Microsoft は、コンシューマー (Microsoft アカウント) とエンタープライズ (Azure Active Directory) の両方について、ID ソリューションのセキュリティとプライバシーに継続的に投資しています。これまで私たちは、IETF、W3C、OpenID 基盤などの公式の標準化団体の標準化エキスパート コミュニティの一員として、強力な認証、安全なサインオン、セッション、API セキュリティ、およびその他の重要なインフラストラクチャ タスクを促進する、ID 関連の仕様の作成、実装、および改善に重点を置いてきました。

Microsoft Identity 報奨金プログラムでは、世界中の研究者に対して、ID 製品やサービスの脆弱性を特定し、Microsoft のチームと共有するように勧めています。資格要件を満たす提出内容が、1,500 から 100,000 米国ドルの報奨金の対象となります。

OpenID 標準化コミュニティとの連携により、報奨金には選ばれた OpenID 標準化の認定済み実装が含まれています。

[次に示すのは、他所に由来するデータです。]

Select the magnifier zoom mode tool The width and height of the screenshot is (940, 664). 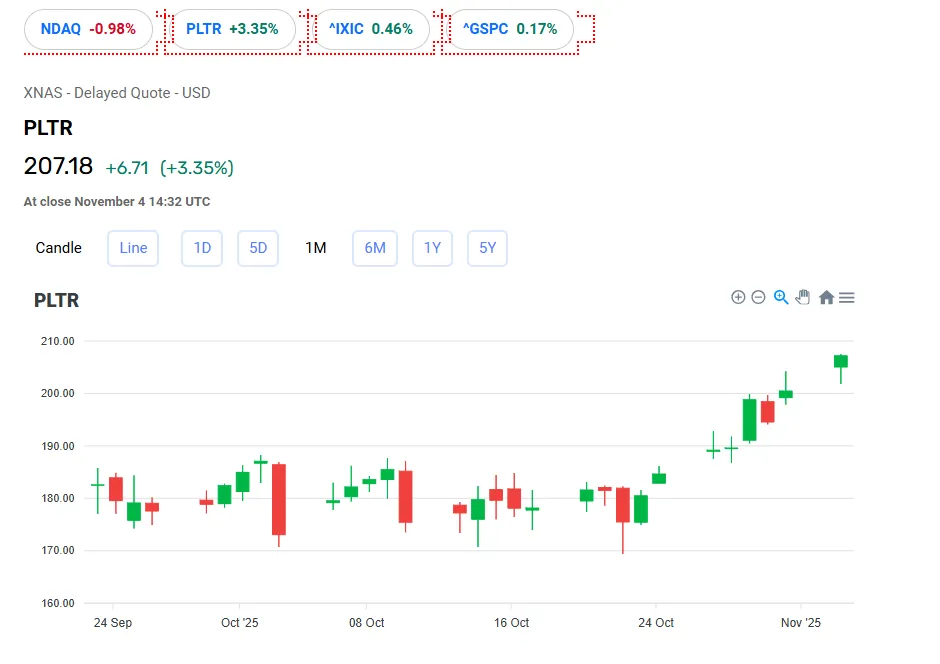(x=780, y=297)
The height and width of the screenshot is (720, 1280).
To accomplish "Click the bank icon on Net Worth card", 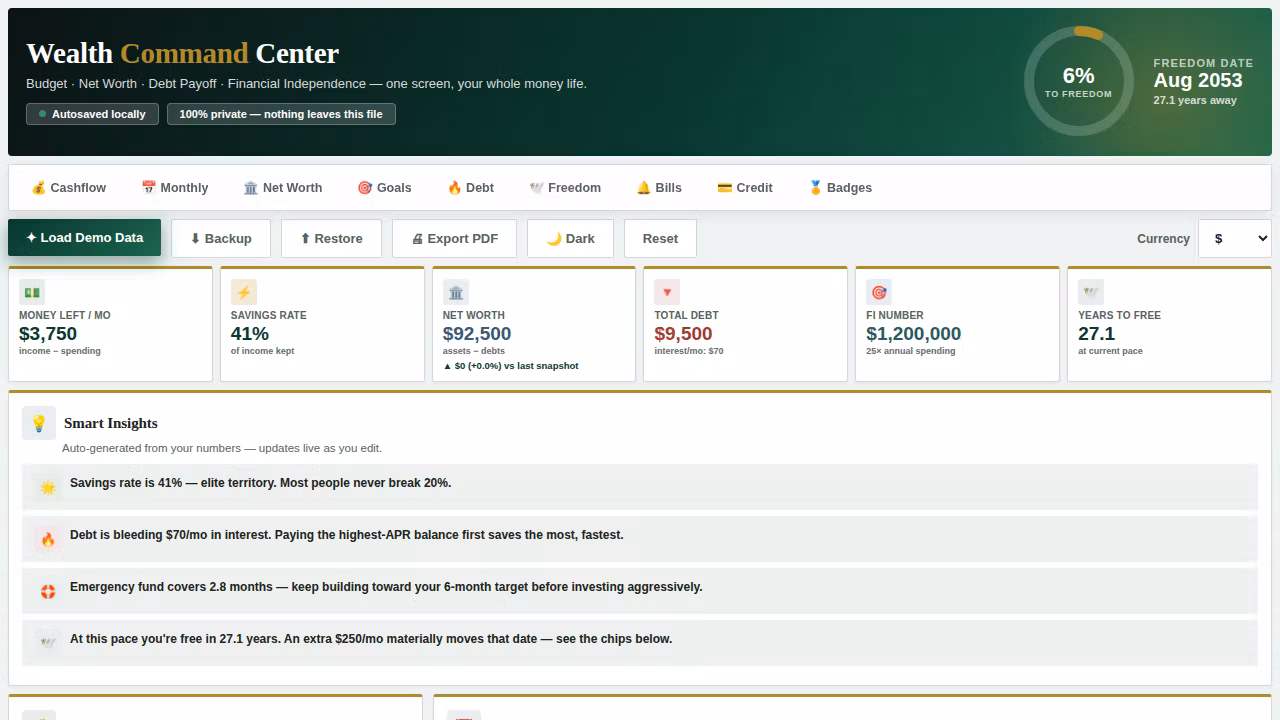I will pyautogui.click(x=456, y=292).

報奨金は、脆弱性の深刻度および影響度と提出内容の品質に基づいて、Microsoft の裁量で授与されます。また、Microsoft による報奨金の契約条件に従います。
 

この報奨金プログラムは、進行中の Microsoft Identity リサーチ プロジェクト グラントと並行して実施されます。

バグ報奨金プログラムの目的は、Microsoft のお客様のセキュリティに直接的で明白な影響を与える重大な脆弱性を見つけることです。報奨金の資格を得るには、脆弱性に関する提出内容において次の基準が満たされている必要があります。

• これまでに報告されていない重大または重要な脆弱性で、対象となるセキュリティに影響があり、以下のいずれの基準を満たすものを特定します。
  • 対象となる一般公開された Microsoft Identity サービスの最新バージョンで再現される
  • Microsoft アカウントまたは Azure Active Directory アカウントに引き継がれる。
  • OpenID 標準の一覧に記載されているか OpenID 対応プロトコルを持ち、Microsoft の認定製品、サービス、またはライブラリで実装されている。
• 次のすべての情報が含まれている:
  • 問題の説明と容易に理解できる簡潔な再現手順。
  • 脆弱性による影響
  • 攻撃ベクトル (明確でない場合)

報告が高品質であれば、エンジニアが問題を迅速に再現して理解し、修正するために必要な情報が得られます。 このような報告には通常、簡潔な書面やビデオの形式で、必要な背景情報、バグの説明、添付された概念実証 (PoC) が含まれています。 高品質および低品質のレポートのサンプルは、こちらから入手できます。  

複雑であることが原因で再現または理解が難しいという問題によって、レポート品質の評価が下がることはありません。

テスト アカウントを作成し、セキュリティのテストとプローブのためにテナントをテストする必要があります。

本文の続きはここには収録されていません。